▸ What to do
Give the lines from the start of the listing through the line containing "(x=30, y=78)", inclusive, as a numbered list, leaving out blank lines and pictures.

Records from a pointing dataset
• • •
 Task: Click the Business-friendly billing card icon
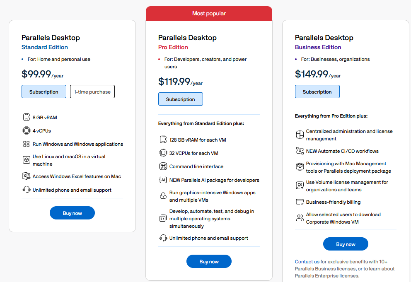tap(300, 202)
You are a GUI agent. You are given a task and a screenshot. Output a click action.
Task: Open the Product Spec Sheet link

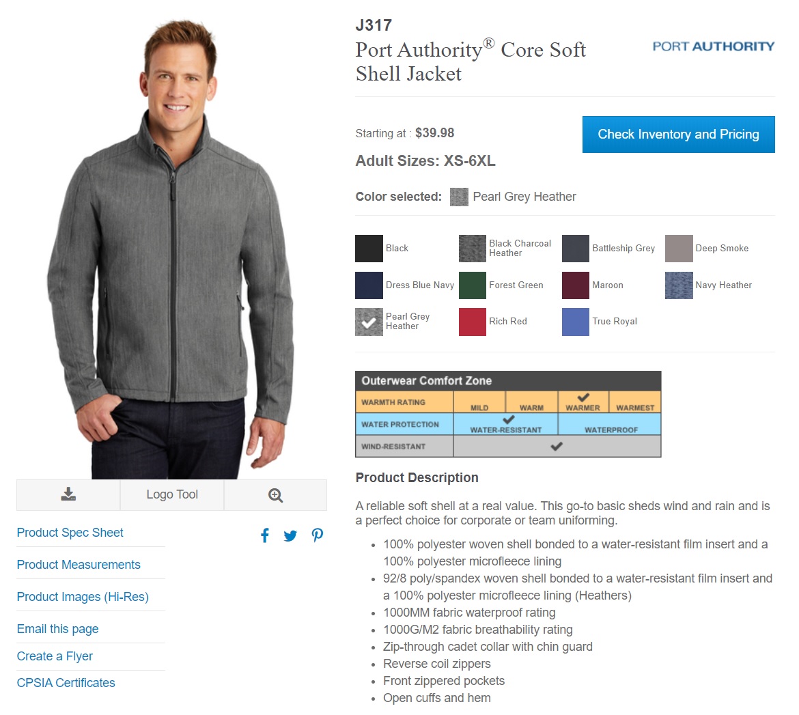click(70, 533)
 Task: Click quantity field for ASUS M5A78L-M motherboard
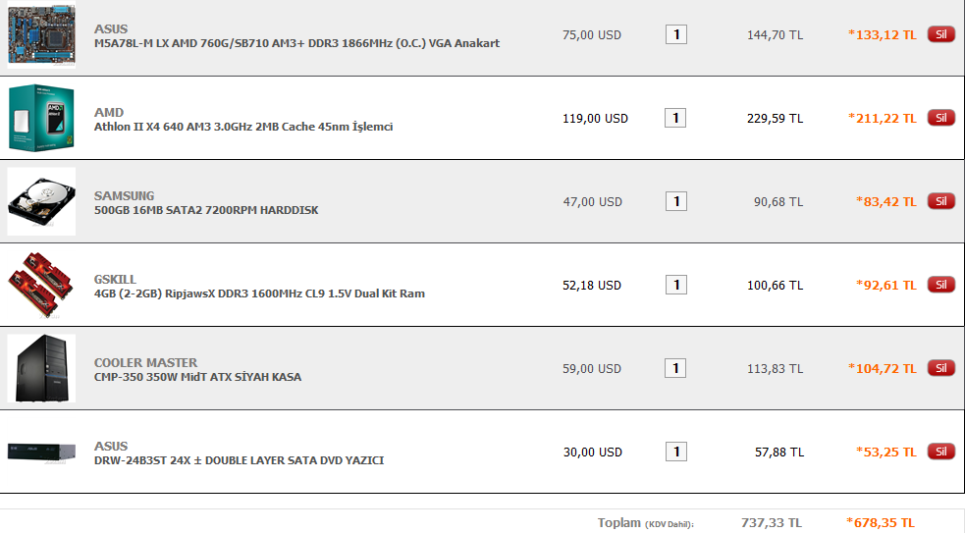675,35
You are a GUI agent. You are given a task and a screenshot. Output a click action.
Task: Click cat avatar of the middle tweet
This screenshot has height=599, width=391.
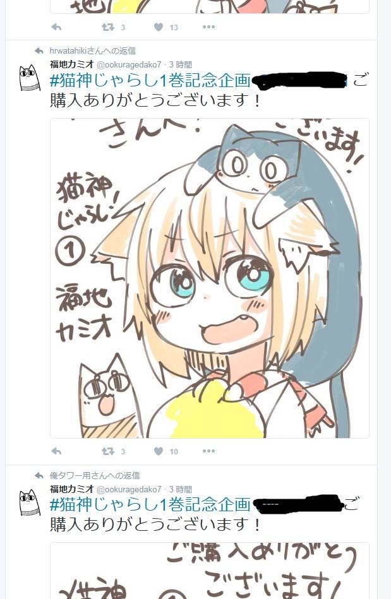(x=30, y=78)
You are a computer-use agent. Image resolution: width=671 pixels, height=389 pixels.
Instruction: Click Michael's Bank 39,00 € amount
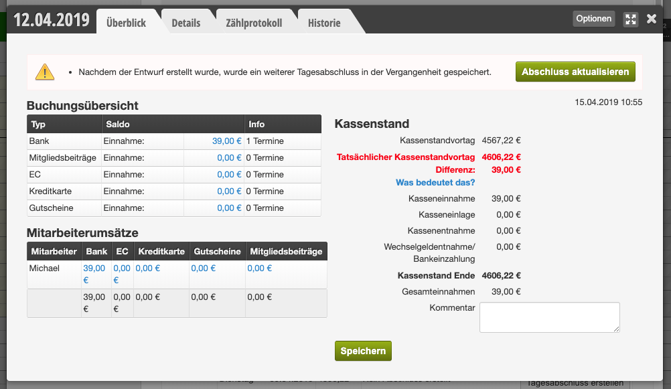click(x=94, y=274)
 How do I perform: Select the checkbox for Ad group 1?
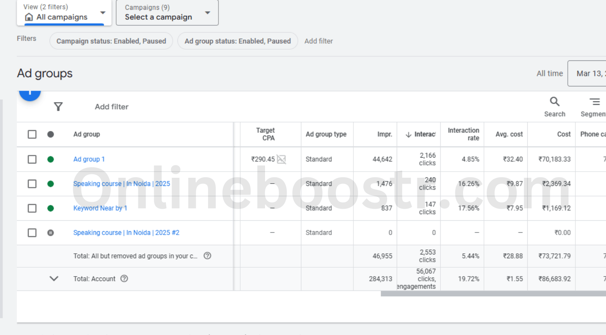(x=32, y=159)
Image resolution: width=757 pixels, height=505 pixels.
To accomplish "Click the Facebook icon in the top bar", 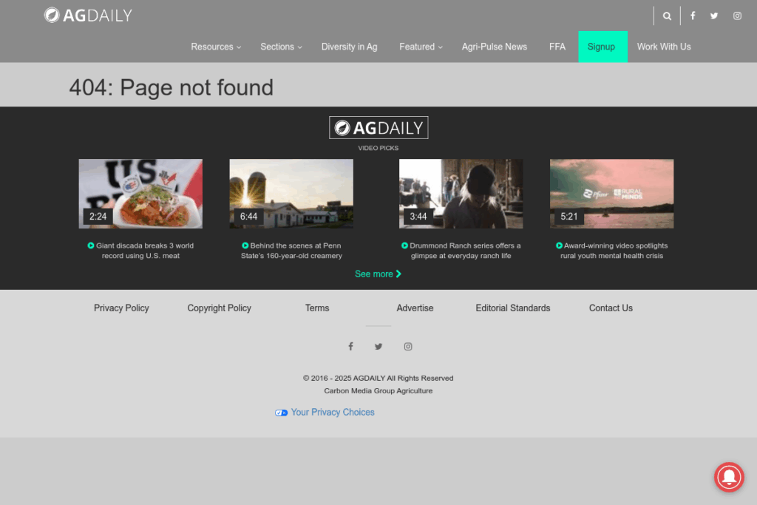I will [x=693, y=15].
• • •
▸ Written solution
1.  Task: Click the Business-friendly billing card icon
2. tap(300, 202)
3. You are a GUI agent. You are given a task and a screenshot. Output a click action.
4. Task: Open the Product Spec Sheet link
5. click(70, 533)
6.  Task: Click quantity field for ASUS M5A78L-M motherboard
7. 675,35
8. You are a GUI agent. You are given a task and a screenshot. Output a click action.
9. Task: Click cat avatar of the middle tweet
10. This screenshot has height=599, width=391.
11. (x=30, y=78)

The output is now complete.